## PROBLEM TO WORK ON
Update these items by changing "hamburger menu" to "main menu" and leave everything else as it is.

## STORED ROWS
• • •
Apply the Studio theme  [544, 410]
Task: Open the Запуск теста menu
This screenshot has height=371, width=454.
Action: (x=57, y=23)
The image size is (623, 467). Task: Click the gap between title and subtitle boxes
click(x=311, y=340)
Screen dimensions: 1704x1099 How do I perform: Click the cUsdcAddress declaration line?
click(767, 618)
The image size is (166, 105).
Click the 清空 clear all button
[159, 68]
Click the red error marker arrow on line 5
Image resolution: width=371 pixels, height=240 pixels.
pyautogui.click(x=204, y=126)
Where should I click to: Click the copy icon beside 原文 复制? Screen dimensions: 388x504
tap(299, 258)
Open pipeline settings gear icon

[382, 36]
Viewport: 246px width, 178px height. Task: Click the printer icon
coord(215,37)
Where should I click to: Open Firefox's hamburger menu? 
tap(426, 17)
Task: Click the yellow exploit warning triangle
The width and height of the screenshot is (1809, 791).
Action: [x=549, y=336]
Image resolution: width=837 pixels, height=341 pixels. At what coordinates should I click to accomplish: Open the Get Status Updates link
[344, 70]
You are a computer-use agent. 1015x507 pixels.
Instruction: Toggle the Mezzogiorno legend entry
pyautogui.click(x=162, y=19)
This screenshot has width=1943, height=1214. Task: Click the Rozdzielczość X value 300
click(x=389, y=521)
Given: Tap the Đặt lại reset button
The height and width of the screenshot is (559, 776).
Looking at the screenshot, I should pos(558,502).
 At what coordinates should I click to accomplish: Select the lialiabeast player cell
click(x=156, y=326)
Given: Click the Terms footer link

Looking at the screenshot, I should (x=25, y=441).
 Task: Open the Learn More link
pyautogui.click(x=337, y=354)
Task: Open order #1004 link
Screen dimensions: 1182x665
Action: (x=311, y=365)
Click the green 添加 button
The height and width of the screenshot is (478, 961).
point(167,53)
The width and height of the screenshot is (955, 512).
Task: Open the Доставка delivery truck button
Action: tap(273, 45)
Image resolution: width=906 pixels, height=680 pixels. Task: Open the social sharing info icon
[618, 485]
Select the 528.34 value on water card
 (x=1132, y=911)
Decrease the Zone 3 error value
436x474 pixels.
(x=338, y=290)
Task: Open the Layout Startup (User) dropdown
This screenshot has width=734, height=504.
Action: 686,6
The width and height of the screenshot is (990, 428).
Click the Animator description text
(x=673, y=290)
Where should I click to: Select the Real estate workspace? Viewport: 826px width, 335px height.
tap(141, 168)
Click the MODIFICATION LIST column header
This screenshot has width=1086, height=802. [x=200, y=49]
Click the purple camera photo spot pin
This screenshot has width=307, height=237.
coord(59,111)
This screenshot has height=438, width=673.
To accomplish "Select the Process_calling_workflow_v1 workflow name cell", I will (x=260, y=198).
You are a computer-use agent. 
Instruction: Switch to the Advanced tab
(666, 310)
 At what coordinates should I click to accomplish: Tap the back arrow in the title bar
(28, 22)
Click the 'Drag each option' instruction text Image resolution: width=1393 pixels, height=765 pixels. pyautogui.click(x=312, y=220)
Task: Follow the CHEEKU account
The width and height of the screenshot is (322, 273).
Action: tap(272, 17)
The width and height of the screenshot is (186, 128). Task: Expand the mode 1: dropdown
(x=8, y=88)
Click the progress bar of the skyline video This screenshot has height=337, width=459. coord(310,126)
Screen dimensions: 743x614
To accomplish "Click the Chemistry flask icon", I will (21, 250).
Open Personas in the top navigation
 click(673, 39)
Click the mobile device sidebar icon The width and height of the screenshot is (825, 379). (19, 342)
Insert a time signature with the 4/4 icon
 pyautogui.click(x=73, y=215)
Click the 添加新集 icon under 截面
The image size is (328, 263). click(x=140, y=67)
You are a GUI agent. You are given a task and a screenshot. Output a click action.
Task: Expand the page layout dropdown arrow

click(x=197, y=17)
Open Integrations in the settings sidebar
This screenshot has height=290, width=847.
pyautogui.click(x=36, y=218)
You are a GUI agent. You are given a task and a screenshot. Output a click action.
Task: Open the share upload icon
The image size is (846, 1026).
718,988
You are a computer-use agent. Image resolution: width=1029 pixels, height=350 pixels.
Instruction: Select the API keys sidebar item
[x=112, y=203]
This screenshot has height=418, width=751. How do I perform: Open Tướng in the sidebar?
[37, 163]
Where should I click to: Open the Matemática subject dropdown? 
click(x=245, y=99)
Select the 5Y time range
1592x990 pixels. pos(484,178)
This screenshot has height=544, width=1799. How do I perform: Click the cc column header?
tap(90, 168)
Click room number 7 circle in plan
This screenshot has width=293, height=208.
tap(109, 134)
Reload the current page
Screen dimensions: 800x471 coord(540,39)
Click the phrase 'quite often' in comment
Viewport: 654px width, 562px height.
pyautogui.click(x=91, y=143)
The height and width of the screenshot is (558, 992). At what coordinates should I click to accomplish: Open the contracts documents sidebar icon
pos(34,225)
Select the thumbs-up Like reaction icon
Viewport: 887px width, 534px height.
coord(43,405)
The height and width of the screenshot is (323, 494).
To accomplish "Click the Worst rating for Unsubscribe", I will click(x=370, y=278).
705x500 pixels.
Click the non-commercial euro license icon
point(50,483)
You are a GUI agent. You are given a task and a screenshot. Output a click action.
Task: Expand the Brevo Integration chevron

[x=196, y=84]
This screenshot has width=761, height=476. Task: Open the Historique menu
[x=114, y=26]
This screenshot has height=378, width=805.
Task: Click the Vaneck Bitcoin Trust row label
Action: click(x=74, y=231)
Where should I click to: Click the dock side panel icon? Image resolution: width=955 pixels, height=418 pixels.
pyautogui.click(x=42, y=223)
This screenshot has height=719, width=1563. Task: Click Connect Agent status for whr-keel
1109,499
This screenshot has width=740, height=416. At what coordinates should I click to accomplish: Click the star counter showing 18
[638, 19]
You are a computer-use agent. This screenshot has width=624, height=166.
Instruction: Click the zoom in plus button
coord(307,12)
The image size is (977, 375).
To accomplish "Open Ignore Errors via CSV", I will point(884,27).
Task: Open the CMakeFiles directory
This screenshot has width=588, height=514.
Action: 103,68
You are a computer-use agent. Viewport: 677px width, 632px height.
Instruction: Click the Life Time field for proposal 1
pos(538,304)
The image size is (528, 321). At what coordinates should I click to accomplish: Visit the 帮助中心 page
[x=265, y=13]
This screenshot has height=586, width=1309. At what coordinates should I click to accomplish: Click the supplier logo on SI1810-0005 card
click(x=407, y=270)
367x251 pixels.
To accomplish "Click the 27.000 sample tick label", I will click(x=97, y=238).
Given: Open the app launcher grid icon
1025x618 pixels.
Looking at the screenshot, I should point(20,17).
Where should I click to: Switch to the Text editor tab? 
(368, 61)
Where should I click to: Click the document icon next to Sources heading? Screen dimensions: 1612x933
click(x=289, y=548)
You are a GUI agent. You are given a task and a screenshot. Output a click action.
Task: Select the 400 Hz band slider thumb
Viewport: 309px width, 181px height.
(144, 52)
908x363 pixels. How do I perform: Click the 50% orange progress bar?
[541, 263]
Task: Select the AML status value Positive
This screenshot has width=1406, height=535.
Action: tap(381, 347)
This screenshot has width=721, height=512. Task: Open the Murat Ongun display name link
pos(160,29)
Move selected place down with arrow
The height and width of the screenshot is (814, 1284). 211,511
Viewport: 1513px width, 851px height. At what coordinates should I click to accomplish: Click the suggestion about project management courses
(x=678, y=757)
• • •
## THE OUTPUT
Apply the Studio theme  [544, 410]
Task: Open the Запуск теста menu
This screenshot has height=371, width=454.
Action: (x=57, y=23)
The image size is (623, 467). Task: Click the gap between title and subtitle boxes
click(x=311, y=340)
Screen dimensions: 1704x1099 How do I perform: Click the cUsdcAddress declaration line?
click(767, 618)
The image size is (166, 105).
Click the 清空 clear all button
[159, 68]
Click the red error marker arrow on line 5
Image resolution: width=371 pixels, height=240 pixels.
pyautogui.click(x=204, y=126)
Where should I click to: Click the copy icon beside 原文 复制? Screen dimensions: 388x504
tap(299, 258)
Open pipeline settings gear icon

[382, 36]
Viewport: 246px width, 178px height. Task: Click the printer icon
coord(215,37)
Where should I click to: Open Firefox's main menu? 
tap(426, 17)
Task: Click the yellow exploit warning triangle
The width and height of the screenshot is (1809, 791).
Action: [x=549, y=336]
Image resolution: width=837 pixels, height=341 pixels. At what coordinates should I click to accomplish: Open the Get Status Updates link
[344, 70]
You are a computer-use agent. 1015x507 pixels.
Instruction: Toggle the Mezzogiorno legend entry
pyautogui.click(x=162, y=19)
This screenshot has width=1943, height=1214. Task: Click the Rozdzielczość X value 300
click(x=389, y=521)
Given: Tap the Đặt lại reset button
The height and width of the screenshot is (559, 776).
Looking at the screenshot, I should pos(558,502).
 At what coordinates should I click to accomplish: Select the lialiabeast player cell
click(x=156, y=326)
Given: Click the Terms footer link

Looking at the screenshot, I should (x=25, y=441).
 Task: Open the Learn More link
pyautogui.click(x=337, y=354)
Task: Open order #1004 link
Screen dimensions: 1182x665
Action: (x=311, y=365)
Click the green 添加 button
The height and width of the screenshot is (478, 961).
point(167,53)
The width and height of the screenshot is (955, 512).
Task: Open the Доставка delivery truck button
Action: tap(273, 45)
Image resolution: width=906 pixels, height=680 pixels. Task: Open the social sharing info icon
[618, 485]
Select the 528.34 value on water card
 (x=1132, y=911)
Decrease the Zone 3 error value
436x474 pixels.
(x=338, y=290)
Task: Open the Layout Startup (User) dropdown
This screenshot has width=734, height=504.
Action: 686,6
The width and height of the screenshot is (990, 428).
Click the Animator description text
(x=673, y=290)
Where should I click to: Select the Real estate workspace? Viewport: 826px width, 335px height.
tap(141, 168)
Click the MODIFICATION LIST column header
This screenshot has width=1086, height=802. [x=200, y=49]
Click the purple camera photo spot pin
This screenshot has width=307, height=237.
coord(59,111)
This screenshot has height=438, width=673.
To accomplish "Select the Process_calling_workflow_v1 workflow name cell", I will (x=260, y=198).
You are a computer-use agent. 
Instruction: Switch to the Advanced tab
(666, 310)
 At what coordinates should I click to accomplish: Tap the back arrow in the title bar
(28, 22)
Click the 'Drag each option' instruction text Image resolution: width=1393 pixels, height=765 pixels. pyautogui.click(x=312, y=220)
Task: Follow the CHEEKU account
The width and height of the screenshot is (322, 273).
Action: tap(272, 17)
The width and height of the screenshot is (186, 128). Task: Expand the mode 1: dropdown
(x=8, y=88)
Click the progress bar of the skyline video This screenshot has height=337, width=459. coord(310,126)
Screen dimensions: 743x614
To accomplish "Click the Chemistry flask icon", I will (21, 250).
Open Personas in the top navigation
 click(673, 39)
Click the mobile device sidebar icon The width and height of the screenshot is (825, 379). (19, 342)
Insert a time signature with the 4/4 icon
 pyautogui.click(x=73, y=215)
Click the 添加新集 icon under 截面
The image size is (328, 263). click(x=140, y=67)
You are a GUI agent. You are given a task and a screenshot. Output a click action.
Task: Expand the page layout dropdown arrow

click(x=197, y=17)
Open Integrations in the settings sidebar
This screenshot has height=290, width=847.
pyautogui.click(x=36, y=218)
You are a GUI agent. You are given a task and a screenshot. Output a click action.
Task: Open the share upload icon
The image size is (846, 1026).
718,988
You are a computer-use agent. Image resolution: width=1029 pixels, height=350 pixels.
Instruction: Select the API keys sidebar item
[x=112, y=203]
This screenshot has height=418, width=751. How do I perform: Open Tướng in the sidebar?
[37, 163]
Where should I click to: Open the Matemática subject dropdown? 
click(x=245, y=99)
Select the 5Y time range
1592x990 pixels. pos(484,178)
This screenshot has height=544, width=1799. How do I perform: Click the cc column header?
tap(90, 168)
Click room number 7 circle in plan
This screenshot has width=293, height=208.
tap(109, 134)
Reload the current page
Screen dimensions: 800x471 coord(540,39)
Click the phrase 'quite often' in comment
Viewport: 654px width, 562px height.
pyautogui.click(x=91, y=143)
The height and width of the screenshot is (558, 992). At what coordinates should I click to accomplish: Open the contracts documents sidebar icon
pos(34,225)
Select the thumbs-up Like reaction icon
Viewport: 887px width, 534px height.
coord(43,405)
The height and width of the screenshot is (323, 494).
To accomplish "Click the Worst rating for Unsubscribe", I will click(x=370, y=278).
705x500 pixels.
Click the non-commercial euro license icon
point(50,483)
You are a GUI agent. You are given a task and a screenshot. Output a click action.
Task: Expand the Brevo Integration chevron

[x=196, y=84]
This screenshot has width=761, height=476. Task: Open the Historique menu
[x=114, y=26]
This screenshot has height=378, width=805.
Task: Click the Vaneck Bitcoin Trust row label
Action: click(x=74, y=231)
Where should I click to: Click the dock side panel icon? Image resolution: width=955 pixels, height=418 pixels.
pyautogui.click(x=42, y=223)
This screenshot has height=719, width=1563. Task: Click Connect Agent status for whr-keel
1109,499
This screenshot has width=740, height=416. At what coordinates should I click to accomplish: Click the star counter showing 18
[638, 19]
You are a computer-use agent. This screenshot has width=624, height=166.
Instruction: Click the zoom in plus button
coord(307,12)
The image size is (977, 375).
To accomplish "Open Ignore Errors via CSV", I will point(884,27).
Task: Open the CMakeFiles directory
This screenshot has width=588, height=514.
Action: 103,68
You are a computer-use agent. Viewport: 677px width, 632px height.
Instruction: Click the Life Time field for proposal 1
pos(538,304)
The image size is (528, 321). At what coordinates should I click to accomplish: Visit the 帮助中心 page
[x=265, y=13]
This screenshot has height=586, width=1309. At what coordinates should I click to accomplish: Click the supplier logo on SI1810-0005 card
click(x=407, y=270)
367x251 pixels.
To accomplish "Click the 27.000 sample tick label", I will click(x=97, y=238).
Given: Open the app launcher grid icon
1025x618 pixels.
Looking at the screenshot, I should point(20,17).
Where should I click to: Switch to the Text editor tab? 
(368, 61)
Where should I click to: Click the document icon next to Sources heading? Screen dimensions: 1612x933
click(x=289, y=548)
You are a GUI agent. You are given a task and a screenshot. Output a click action.
Task: Select the 400 Hz band slider thumb
Viewport: 309px width, 181px height.
(144, 52)
908x363 pixels. How do I perform: Click the 50% orange progress bar?
[541, 263]
Task: Select the AML status value Positive
This screenshot has width=1406, height=535.
Action: tap(381, 347)
This screenshot has width=721, height=512. Task: Open the Murat Ongun display name link
pos(160,29)
Move selected place down with arrow
The height and width of the screenshot is (814, 1284). 211,511
Viewport: 1513px width, 851px height. At what coordinates should I click to accomplish: Click the suggestion about project management courses
(x=678, y=757)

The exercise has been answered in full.